Nah am Leben

Kultur | Sabine Perthold | aus FALTER 11/07 vom 14.03.2007

ERÖFFNUNGSFILM Sabine Derflinger hat sich mit aufrüttelnden Dokumentarfilmen einen Namen gemacht. Die Diagonale zeigt ihren neuen Spielfilm "42 plus".
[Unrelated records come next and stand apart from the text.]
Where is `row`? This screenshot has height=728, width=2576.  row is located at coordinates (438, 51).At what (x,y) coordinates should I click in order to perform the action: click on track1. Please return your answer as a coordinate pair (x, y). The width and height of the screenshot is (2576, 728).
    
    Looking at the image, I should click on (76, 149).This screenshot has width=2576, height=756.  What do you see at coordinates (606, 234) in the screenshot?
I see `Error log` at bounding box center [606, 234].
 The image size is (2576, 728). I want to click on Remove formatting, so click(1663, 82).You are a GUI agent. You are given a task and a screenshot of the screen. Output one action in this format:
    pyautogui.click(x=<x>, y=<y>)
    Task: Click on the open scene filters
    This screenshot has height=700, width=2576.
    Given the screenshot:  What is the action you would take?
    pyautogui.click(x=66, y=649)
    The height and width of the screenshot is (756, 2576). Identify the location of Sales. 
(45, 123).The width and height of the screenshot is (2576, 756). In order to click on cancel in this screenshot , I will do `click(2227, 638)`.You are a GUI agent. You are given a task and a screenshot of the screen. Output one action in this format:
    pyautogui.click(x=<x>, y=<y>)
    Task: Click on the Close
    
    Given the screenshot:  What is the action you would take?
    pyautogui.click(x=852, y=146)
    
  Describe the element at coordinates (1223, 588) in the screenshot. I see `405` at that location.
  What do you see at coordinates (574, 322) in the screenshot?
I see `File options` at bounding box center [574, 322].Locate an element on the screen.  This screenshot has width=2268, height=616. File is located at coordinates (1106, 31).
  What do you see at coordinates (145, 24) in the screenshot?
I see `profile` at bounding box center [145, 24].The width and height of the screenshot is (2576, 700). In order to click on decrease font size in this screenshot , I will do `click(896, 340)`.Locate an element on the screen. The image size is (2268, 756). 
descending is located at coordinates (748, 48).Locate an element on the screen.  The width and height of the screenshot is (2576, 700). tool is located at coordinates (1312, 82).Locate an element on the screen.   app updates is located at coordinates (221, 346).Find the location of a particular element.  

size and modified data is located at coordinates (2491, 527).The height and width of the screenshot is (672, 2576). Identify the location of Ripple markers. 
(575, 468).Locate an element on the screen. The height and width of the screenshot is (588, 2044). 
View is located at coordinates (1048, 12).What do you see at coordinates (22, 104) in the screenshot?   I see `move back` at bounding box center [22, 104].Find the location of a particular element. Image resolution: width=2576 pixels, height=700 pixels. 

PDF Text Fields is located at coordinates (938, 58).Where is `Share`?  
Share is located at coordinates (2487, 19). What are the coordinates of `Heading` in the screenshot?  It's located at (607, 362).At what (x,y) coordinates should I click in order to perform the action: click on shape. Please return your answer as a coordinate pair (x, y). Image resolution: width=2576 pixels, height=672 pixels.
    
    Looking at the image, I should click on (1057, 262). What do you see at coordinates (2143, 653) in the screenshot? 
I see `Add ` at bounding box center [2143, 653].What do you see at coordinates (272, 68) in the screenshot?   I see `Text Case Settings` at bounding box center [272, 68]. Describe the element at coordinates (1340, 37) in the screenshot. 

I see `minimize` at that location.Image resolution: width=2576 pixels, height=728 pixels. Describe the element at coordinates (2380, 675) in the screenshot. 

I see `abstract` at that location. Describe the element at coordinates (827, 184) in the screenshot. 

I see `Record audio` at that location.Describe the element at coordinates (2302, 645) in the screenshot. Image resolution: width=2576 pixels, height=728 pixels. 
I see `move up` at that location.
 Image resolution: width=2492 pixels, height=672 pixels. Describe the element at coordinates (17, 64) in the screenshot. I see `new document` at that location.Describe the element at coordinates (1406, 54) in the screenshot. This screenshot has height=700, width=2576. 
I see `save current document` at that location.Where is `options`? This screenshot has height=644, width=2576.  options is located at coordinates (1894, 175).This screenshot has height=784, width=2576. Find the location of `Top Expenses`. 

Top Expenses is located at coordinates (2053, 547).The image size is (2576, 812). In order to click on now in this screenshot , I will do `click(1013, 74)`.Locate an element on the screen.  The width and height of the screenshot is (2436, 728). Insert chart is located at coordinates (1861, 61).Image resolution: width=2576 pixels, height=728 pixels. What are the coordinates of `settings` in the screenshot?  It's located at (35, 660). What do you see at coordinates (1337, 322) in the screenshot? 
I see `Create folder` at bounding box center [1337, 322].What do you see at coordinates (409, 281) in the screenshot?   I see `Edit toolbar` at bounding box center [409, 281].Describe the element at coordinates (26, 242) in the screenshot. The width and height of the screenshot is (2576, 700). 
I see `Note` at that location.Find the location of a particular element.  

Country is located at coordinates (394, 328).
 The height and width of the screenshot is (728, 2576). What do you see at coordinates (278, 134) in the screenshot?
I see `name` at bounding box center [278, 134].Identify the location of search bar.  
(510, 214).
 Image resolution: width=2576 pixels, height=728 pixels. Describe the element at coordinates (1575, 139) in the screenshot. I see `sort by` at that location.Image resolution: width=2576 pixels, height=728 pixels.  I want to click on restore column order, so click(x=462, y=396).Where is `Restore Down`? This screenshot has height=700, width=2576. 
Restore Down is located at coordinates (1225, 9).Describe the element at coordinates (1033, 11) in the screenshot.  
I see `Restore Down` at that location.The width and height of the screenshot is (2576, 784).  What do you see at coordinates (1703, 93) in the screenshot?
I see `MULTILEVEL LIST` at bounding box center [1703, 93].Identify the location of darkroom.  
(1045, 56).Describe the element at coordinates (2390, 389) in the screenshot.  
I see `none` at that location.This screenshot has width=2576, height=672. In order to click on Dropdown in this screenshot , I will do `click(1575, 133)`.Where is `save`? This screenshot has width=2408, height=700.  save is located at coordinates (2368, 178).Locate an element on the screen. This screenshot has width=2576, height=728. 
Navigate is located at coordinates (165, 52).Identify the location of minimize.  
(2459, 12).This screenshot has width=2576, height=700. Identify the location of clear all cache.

Sabine Derflingers neuester Spielfilm "42 plus" ist ein modernes Drama über Menschen, die in der Mitte ihres Lebens entdecken, dass sie sich in einem veritablen Dilemma befinden. Just im Urlaub am Meer drängt sich der Protagonistin, einer attraktiven und beruflich erfolgreichen Medienfrau, die Frage nach dem Sinn des Lebens auf. "Dabei wird klar", so Derflinger, "dass für Männer die Liebe ein Spiel und für Frauen das Spiel eine Liebesangelegenheit ist".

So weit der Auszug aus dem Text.